EXCERPT PROVIDED
Finance minister Nirmala Sitharaman has said the priority of the government for the next decade should be to reduce the debt burden. Manish Gupta looks at the indicative debt path recommended by the 15th Finance Commission
What makes governments borrow ?
Governments have large financial needs as they seek to expand their economies. These financial needs can be met either by imposing high/additional taxes or by borrowing or a combination of the two. In theory, government/public borrowing is an effective tool for generating economic growth by expanding the production and consumption choices of current and future generations and fairly distributing the debt burden between current and future generations of taxpayers. Thus when government’s expenditure exceeds its receipts, it borrows to finance this gap. This gap between expenditure and receipts called the fiscal deficit is financed through borrowing, which adds to the country’s outstanding debt-stock.
Components of the Centre’s outstanding debt
The central government’s debt comprises:
(i) Total outstanding liabilities on the security of the Consolidated Fund of India. This is called public debt and comprises internal and external debt;
(ii) Total outstanding liabilities in the Public Account of India, (i.e, Other Liabilities), including liabilities on account of State Provident Funds, Reserve Funds and Deposits, etc.

(Stored data)
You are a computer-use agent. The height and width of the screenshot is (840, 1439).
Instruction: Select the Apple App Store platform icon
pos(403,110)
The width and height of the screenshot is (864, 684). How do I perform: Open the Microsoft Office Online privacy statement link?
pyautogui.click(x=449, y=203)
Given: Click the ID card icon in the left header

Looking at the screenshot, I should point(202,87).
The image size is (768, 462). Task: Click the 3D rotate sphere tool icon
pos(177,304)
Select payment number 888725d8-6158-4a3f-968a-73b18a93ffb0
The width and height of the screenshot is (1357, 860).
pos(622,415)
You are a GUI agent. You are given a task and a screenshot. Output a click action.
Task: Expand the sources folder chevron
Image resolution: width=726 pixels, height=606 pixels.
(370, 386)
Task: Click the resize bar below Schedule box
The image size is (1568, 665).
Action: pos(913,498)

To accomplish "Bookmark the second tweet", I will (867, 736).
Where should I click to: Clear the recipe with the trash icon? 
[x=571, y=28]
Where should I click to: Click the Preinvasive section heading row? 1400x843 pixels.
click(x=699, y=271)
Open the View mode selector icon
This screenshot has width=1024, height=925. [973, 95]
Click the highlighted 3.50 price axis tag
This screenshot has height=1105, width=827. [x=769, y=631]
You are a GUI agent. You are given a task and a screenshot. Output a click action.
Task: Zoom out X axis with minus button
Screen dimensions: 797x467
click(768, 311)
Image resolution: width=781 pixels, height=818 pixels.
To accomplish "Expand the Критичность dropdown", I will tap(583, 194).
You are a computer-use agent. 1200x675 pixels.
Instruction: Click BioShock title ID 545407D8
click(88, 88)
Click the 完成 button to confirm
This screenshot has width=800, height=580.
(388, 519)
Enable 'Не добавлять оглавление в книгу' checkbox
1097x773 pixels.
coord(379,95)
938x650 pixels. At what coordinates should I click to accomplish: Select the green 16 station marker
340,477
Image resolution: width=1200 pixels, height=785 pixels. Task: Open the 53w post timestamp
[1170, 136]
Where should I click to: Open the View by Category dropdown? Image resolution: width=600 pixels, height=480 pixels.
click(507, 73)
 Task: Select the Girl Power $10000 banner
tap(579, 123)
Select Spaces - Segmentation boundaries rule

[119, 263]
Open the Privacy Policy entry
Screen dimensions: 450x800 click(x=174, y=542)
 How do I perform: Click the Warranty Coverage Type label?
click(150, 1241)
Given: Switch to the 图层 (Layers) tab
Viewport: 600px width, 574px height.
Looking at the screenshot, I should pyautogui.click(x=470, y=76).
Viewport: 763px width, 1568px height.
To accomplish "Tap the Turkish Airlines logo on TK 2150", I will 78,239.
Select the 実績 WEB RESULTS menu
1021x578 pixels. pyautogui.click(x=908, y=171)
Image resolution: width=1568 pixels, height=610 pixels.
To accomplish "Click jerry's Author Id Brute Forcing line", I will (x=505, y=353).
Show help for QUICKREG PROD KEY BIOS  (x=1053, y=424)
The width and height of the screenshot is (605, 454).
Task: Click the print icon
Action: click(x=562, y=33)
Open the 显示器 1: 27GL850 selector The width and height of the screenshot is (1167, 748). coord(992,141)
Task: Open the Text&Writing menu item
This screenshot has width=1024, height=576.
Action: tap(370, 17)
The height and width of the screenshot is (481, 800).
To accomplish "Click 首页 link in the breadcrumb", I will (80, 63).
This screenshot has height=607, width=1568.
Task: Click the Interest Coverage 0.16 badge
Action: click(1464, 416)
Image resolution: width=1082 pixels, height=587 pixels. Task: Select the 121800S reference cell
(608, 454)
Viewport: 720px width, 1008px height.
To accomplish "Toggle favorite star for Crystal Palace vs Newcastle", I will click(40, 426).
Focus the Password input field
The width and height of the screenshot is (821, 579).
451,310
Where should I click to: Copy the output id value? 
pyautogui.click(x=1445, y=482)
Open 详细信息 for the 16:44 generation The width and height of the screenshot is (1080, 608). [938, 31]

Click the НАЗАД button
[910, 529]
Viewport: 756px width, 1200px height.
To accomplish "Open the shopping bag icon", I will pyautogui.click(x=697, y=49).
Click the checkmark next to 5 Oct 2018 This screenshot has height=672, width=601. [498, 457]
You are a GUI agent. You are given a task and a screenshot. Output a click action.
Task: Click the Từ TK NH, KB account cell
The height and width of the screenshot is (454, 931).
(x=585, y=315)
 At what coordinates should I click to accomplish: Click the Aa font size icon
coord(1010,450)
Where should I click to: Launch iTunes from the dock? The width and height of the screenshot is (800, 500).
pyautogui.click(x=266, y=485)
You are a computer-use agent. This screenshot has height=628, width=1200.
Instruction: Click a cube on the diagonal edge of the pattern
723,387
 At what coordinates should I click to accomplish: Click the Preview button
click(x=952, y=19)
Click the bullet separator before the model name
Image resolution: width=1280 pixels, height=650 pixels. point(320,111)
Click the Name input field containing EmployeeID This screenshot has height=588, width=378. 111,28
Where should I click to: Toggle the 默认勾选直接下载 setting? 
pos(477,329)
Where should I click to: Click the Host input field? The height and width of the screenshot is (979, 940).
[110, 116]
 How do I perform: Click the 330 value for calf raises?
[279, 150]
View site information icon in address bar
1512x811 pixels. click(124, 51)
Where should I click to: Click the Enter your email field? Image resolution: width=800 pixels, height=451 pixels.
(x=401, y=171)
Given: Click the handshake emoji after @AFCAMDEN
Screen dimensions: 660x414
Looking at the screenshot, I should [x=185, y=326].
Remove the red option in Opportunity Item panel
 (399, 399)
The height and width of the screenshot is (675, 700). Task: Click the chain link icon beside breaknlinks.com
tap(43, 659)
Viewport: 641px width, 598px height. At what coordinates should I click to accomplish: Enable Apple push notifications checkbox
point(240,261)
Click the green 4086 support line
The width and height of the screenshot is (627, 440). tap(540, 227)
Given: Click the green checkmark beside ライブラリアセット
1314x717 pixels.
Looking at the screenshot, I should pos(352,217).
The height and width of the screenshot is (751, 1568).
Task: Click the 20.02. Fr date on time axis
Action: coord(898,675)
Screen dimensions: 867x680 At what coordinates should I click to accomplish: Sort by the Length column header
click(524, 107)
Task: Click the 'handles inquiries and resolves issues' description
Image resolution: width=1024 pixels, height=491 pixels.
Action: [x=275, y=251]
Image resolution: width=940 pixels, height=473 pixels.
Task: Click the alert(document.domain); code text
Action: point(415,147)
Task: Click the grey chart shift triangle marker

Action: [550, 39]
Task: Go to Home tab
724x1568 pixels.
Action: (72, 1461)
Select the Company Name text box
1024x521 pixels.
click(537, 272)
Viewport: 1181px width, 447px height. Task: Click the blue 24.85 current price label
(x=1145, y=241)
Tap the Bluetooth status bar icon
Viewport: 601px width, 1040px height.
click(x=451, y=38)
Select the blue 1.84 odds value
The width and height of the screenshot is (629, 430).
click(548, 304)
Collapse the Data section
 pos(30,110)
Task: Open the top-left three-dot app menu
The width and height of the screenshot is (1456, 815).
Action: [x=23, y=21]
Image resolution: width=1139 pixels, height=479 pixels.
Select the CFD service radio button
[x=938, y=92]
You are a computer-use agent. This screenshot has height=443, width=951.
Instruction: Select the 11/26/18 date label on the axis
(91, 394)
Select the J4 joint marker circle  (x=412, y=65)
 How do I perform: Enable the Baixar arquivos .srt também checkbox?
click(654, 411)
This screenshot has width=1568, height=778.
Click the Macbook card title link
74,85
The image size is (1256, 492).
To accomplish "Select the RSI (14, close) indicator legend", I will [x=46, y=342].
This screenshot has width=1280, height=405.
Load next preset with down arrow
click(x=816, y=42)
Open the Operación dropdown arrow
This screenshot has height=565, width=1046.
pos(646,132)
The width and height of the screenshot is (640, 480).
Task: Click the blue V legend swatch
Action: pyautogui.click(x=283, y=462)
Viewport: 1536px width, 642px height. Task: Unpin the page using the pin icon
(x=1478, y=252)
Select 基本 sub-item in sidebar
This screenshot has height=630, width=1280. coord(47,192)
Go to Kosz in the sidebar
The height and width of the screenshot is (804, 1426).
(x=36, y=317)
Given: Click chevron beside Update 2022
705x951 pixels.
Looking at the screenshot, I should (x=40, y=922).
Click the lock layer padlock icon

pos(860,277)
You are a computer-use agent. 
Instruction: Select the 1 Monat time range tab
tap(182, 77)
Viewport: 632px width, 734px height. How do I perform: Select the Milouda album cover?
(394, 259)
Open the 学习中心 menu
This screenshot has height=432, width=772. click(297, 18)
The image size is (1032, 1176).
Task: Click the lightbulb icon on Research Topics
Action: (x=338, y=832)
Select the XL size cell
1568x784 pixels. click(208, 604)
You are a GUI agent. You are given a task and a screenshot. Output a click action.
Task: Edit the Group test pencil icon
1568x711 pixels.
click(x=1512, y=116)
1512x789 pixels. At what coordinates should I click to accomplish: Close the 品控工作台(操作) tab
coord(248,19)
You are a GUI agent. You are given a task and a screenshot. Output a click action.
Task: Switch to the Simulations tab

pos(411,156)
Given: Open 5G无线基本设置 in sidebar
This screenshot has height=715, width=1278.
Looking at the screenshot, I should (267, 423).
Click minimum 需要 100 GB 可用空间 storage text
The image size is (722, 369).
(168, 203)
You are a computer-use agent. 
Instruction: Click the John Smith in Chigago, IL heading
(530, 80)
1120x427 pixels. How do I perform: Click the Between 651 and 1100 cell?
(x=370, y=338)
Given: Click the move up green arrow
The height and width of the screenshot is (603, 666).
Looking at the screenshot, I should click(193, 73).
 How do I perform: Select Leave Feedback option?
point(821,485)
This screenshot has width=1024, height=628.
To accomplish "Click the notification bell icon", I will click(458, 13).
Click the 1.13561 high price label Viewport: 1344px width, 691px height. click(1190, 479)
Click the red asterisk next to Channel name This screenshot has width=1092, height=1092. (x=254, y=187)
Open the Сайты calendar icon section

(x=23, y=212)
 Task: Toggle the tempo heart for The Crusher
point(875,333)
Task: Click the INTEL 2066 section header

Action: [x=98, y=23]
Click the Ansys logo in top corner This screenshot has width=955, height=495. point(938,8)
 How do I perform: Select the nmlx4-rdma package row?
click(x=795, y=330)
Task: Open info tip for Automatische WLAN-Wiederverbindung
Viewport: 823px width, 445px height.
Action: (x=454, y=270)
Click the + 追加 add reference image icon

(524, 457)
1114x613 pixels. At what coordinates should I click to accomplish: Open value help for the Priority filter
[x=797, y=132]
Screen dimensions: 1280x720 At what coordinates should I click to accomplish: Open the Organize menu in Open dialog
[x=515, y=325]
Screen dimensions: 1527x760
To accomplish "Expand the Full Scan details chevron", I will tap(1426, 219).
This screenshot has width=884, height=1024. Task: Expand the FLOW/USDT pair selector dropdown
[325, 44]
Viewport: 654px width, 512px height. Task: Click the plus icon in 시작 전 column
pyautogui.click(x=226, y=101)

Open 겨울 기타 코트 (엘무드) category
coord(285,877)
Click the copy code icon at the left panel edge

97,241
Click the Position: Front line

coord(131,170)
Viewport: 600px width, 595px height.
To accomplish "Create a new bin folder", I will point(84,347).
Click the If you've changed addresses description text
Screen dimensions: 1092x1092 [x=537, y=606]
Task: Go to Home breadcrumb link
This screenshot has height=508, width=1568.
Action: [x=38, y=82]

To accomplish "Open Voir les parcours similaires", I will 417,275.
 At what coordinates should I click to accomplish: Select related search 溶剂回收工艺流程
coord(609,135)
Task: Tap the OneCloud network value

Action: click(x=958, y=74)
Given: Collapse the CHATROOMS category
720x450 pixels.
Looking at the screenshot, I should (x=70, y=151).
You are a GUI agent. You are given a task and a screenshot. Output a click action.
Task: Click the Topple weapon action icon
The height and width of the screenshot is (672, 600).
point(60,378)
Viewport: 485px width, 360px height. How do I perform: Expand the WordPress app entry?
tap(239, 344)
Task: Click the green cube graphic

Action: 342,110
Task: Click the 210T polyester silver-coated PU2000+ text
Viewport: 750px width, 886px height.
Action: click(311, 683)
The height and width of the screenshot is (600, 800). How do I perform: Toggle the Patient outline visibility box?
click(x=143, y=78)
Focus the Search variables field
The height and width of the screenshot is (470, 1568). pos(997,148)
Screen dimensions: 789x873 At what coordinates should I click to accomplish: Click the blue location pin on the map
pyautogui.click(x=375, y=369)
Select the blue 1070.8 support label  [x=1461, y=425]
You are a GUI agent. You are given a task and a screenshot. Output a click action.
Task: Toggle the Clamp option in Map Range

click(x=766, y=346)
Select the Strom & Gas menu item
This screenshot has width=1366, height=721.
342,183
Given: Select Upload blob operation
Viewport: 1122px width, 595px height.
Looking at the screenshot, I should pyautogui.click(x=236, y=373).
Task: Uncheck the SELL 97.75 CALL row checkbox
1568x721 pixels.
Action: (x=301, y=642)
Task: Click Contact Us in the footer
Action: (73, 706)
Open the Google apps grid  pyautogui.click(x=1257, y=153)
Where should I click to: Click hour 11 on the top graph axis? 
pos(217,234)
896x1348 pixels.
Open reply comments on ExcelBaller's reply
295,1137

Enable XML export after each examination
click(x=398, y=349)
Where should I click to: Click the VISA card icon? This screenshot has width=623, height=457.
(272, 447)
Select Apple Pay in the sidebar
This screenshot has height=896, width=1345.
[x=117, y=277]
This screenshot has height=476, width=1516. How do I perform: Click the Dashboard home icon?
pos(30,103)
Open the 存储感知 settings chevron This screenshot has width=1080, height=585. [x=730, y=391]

EXERCISE TASKS
a) Answer these questions from the article on government debt:
(i) Which body recommended the indicative debt path?
(ii) What is the gap between expenditure and receipts called?
(iii) What name is given to total outstanding liabilities on the security of the Consolidated Fund of India?
b) Please copy word for word the part of the article on government debt that runs from "Governments have large" to "country’s outstanding debt-stock.".

PER-TASK OUTPUTS
a)
(i) The 15th Finance Commission
(ii) The fiscal deficit
(iii) Public debt

b)
Governments have large financial needs as they seek to expand their economies. These financial needs can be met either by imposing high/additional taxes or by borrowing or a combination of the two. In theory, government/public borrowing is an effective tool for generating economic growth by expanding the production and consumption choices of current and future generations and fairly distributing the debt burden between current and future generations of taxpayers. Thus when government’s expenditure exceeds its receipts, it borrows to finance this gap. This gap between expenditure and receipts called the fiscal deficit is financed through borrowing, which adds to the country’s outstanding debt-stock.